Imagem: Bruno Spada/Câmara dos Deputados

Contatos com menor despertam preocupação

Segundo depoimentos à Polícia Federal, os advogados Fábio Wajngarten e Luiz Eduardo Kuntz teriam mantido contato “constante” com a filha adolescente de Mauro Cid entre setembro de 2023 e início de 2024, via WhatsApp e Instagram. A mãe do delator relatou que Wajngarten fez várias ligações, chegando a gravar uma delas, que teria sido persuativa para influenciar a defesa familiar.

Estratégia de “defesa conjunta”?

Mauro Cid afirmou que tentaram convencê-lo a adotar uma defesa conjunta com advogados ligados a Bolsonaro, abandonando sua colaboração premiada. Diante disso, o ministro Alexandre de Moraes viu indícios de obstrução e determinou a oitiva de Wajngarten, Bueno e Kuntz.

STF intervém e PF investiga

Para evitar alinhamento de versões, os depoimentos dos três advogados foram marcados para acontecer simultaneamente, na sede da PF em São Paulo, ainda nesta semana. A medida atende determinação do ministro Alexandre de Moraes, relator da ação penal sobre a tentativa de golpe de Estado envolvendo Jair Bolsonaro, Mauro Cid e outros investigados.

A Polícia Federal montou uma estrutura especial para conduzir as oitivas de forma sincronizada, garantindo que nenhum dos depoentes tivesse acesso prévio às informações prestadas pelos demais.

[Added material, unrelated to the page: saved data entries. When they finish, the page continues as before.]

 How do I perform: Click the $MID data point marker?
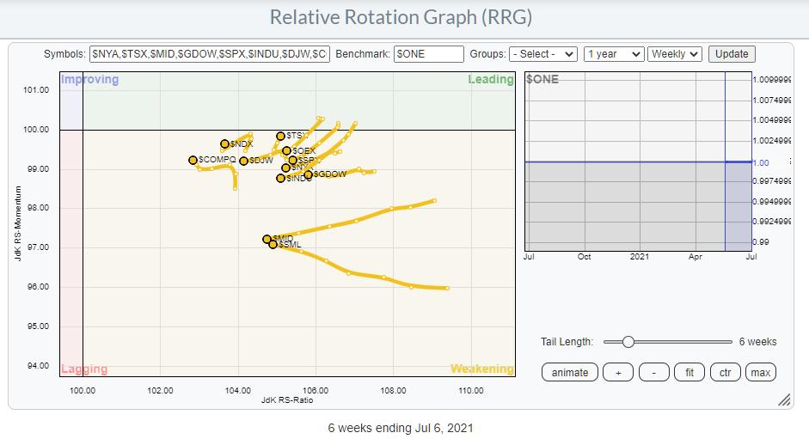pyautogui.click(x=267, y=239)
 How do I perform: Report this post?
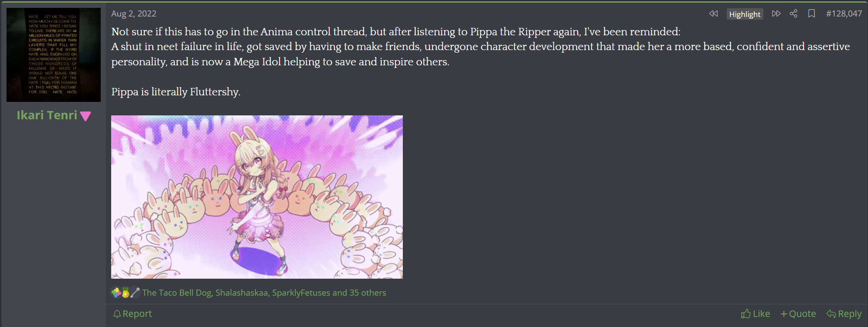point(132,314)
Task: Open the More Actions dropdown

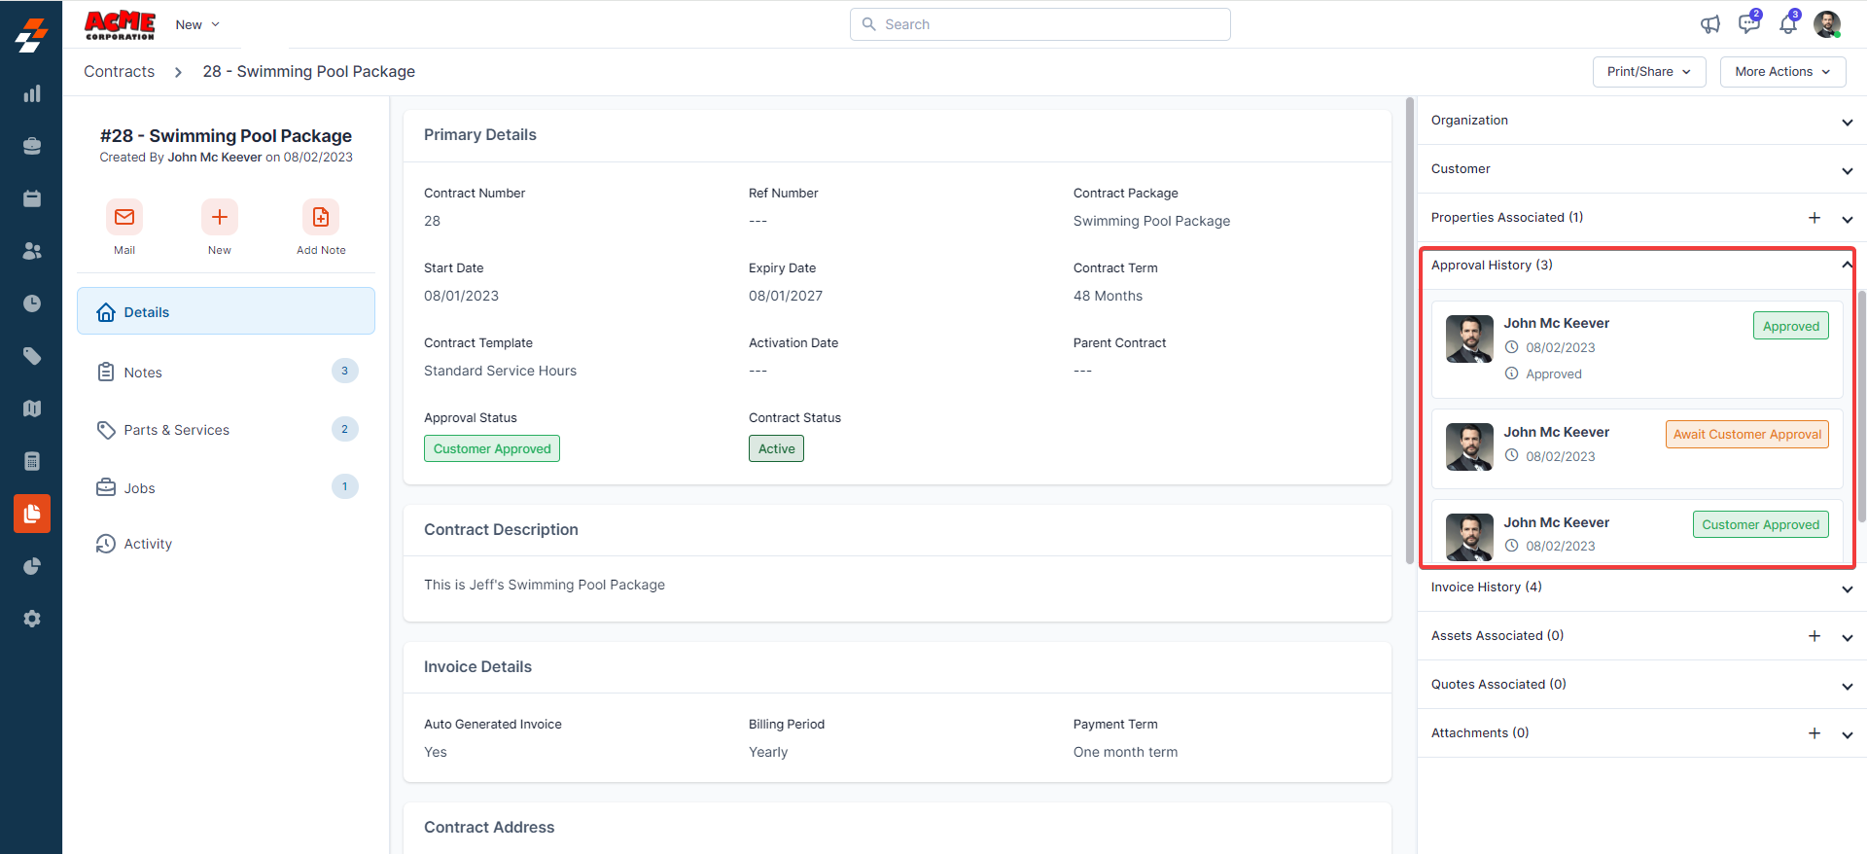Action: click(1781, 72)
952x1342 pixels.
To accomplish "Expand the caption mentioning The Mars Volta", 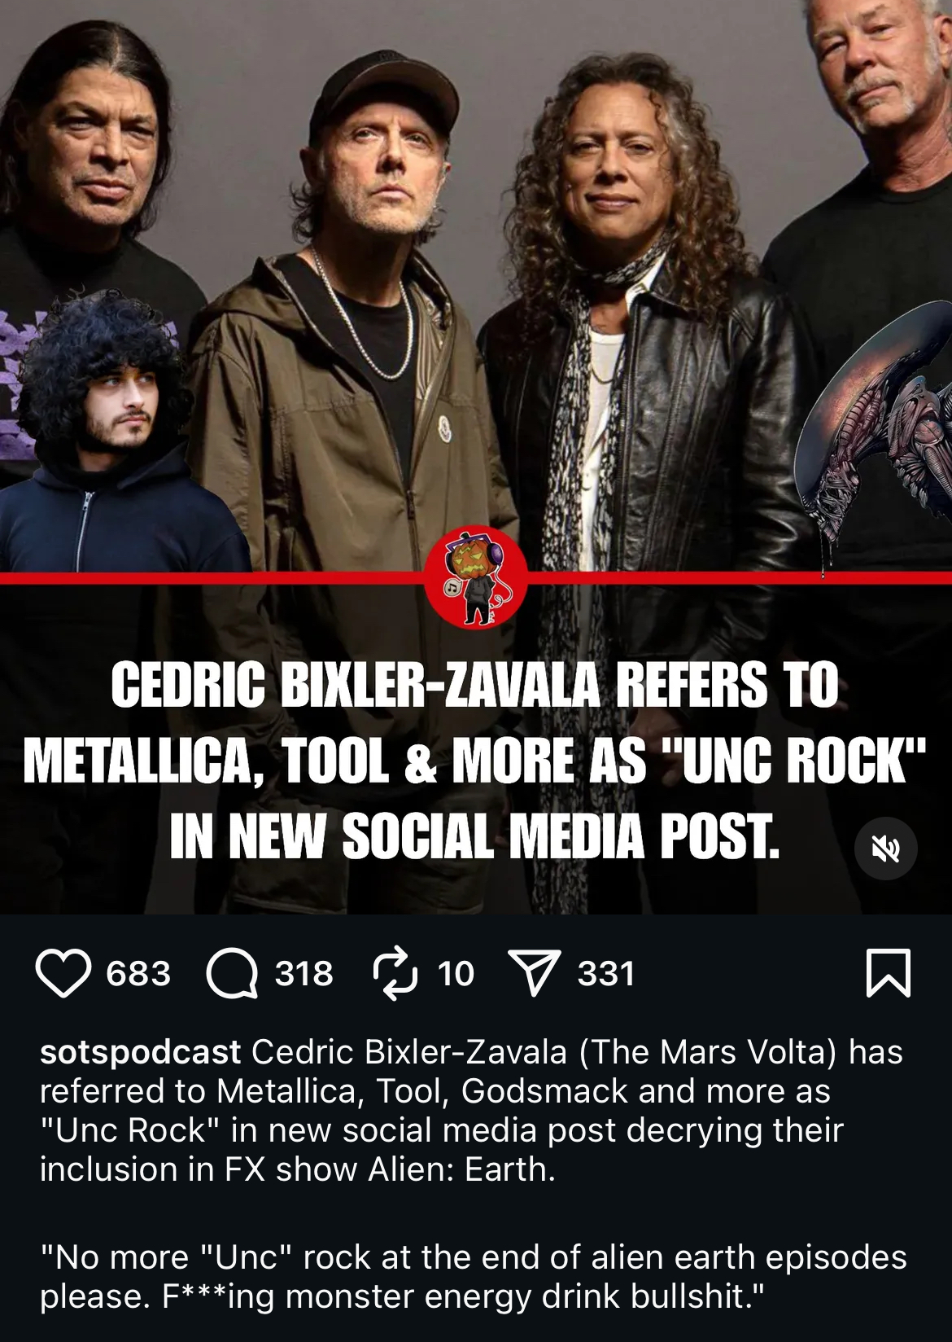I will click(x=472, y=1111).
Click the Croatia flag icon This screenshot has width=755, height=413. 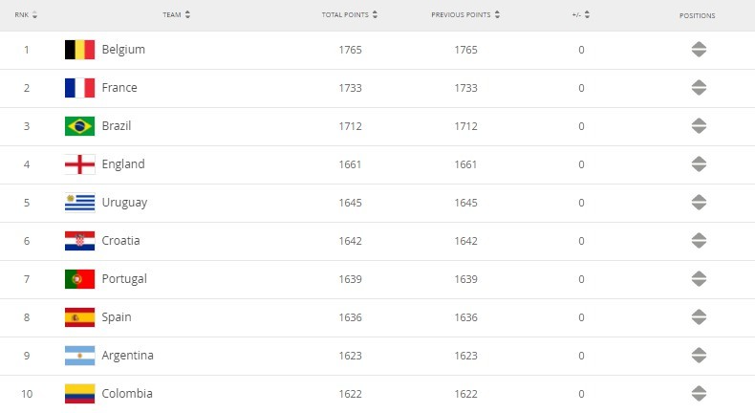click(79, 241)
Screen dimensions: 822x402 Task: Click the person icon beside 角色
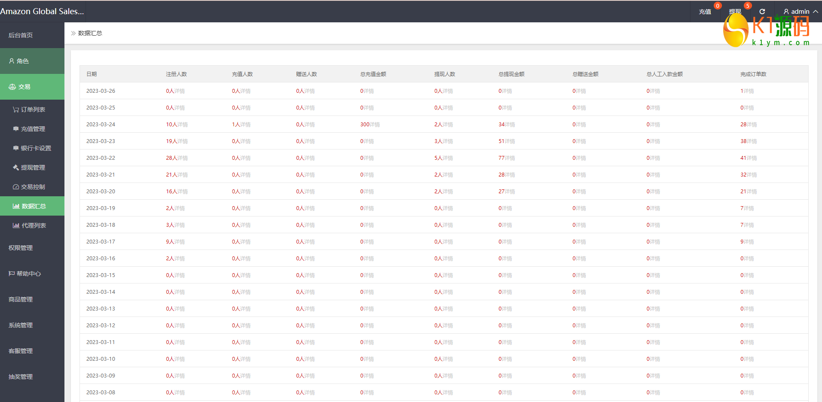[x=12, y=61]
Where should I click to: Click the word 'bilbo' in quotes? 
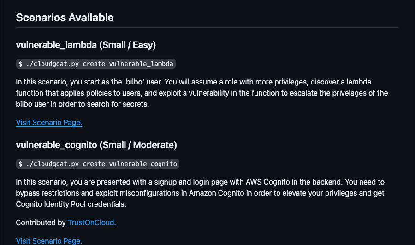(135, 82)
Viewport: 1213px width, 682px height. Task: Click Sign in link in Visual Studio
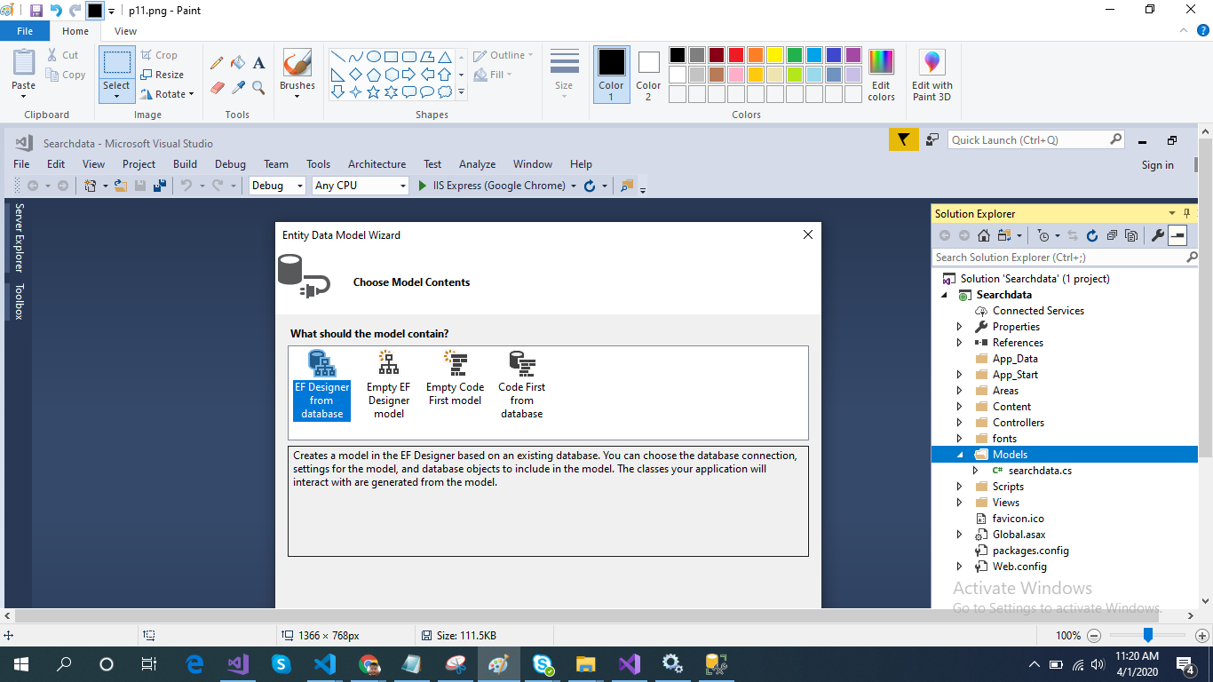point(1157,165)
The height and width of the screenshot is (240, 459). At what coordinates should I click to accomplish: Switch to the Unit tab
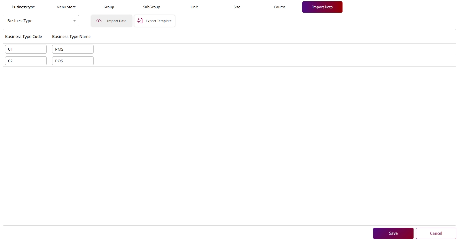point(194,7)
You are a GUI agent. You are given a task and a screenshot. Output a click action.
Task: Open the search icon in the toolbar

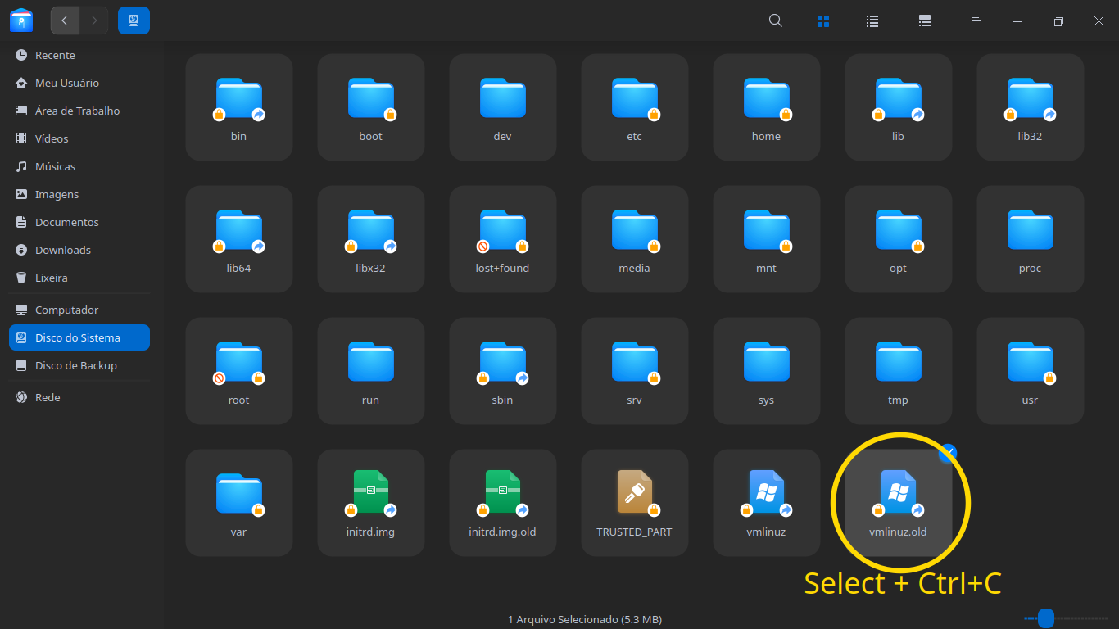click(x=775, y=20)
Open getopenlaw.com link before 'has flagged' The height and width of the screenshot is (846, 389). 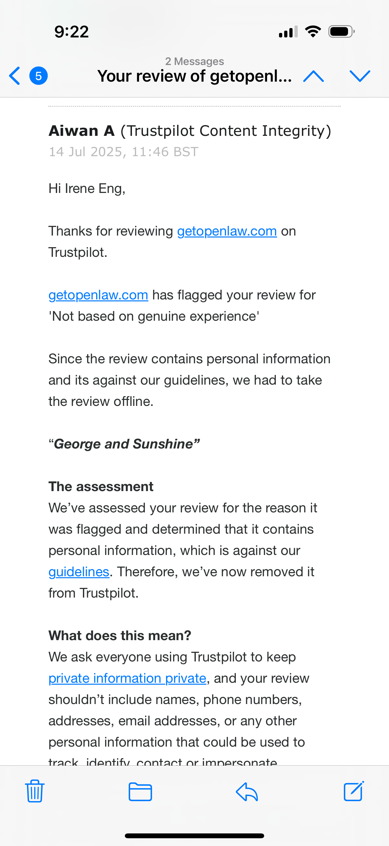(x=98, y=295)
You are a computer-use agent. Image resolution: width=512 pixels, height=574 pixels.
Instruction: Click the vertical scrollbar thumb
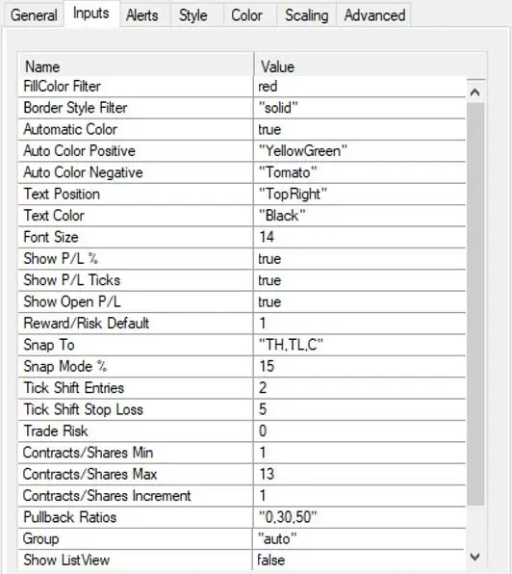(475, 303)
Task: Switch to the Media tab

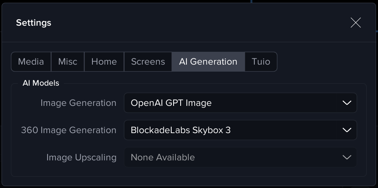Action: click(x=31, y=61)
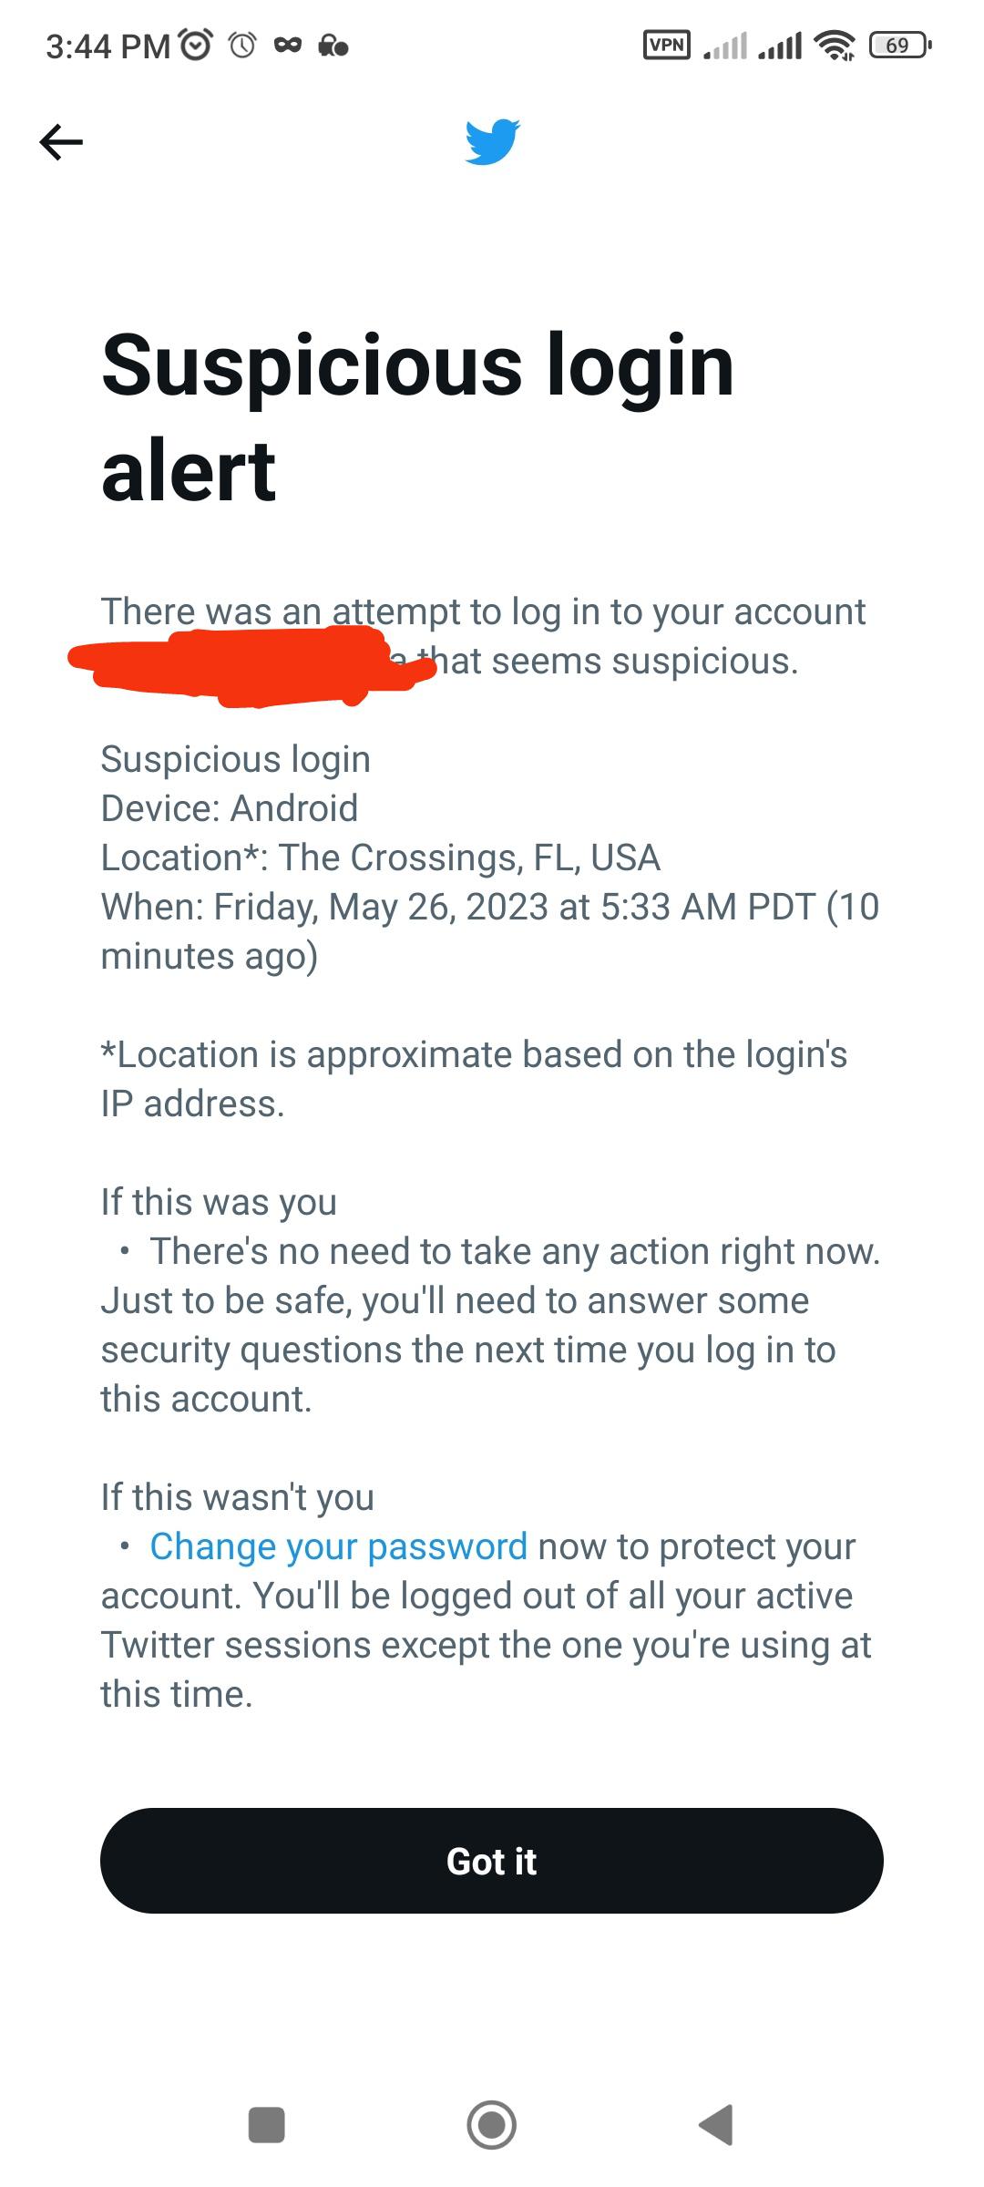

A corporação também reforçou a segurança e a logística para que o procedimento ocorra sem interferências externas, sinalizando o grau de sensibilidade da investigação que envolve figuras próximas ao núcleo de confiança do ex-presidente.

Perguntas e respostas

Quem eram os advogados envolvidos?

Fábio Wajngarten, Paulo Bueno e Luiz Eduardo Kuntz.

Por que o STF marcou depoimentos simultâneos?

Para evitar que os advogados alinhem versões prévias.

Qual o risco dessa estratégia?

Ato pode configurar obstrução de Justiça.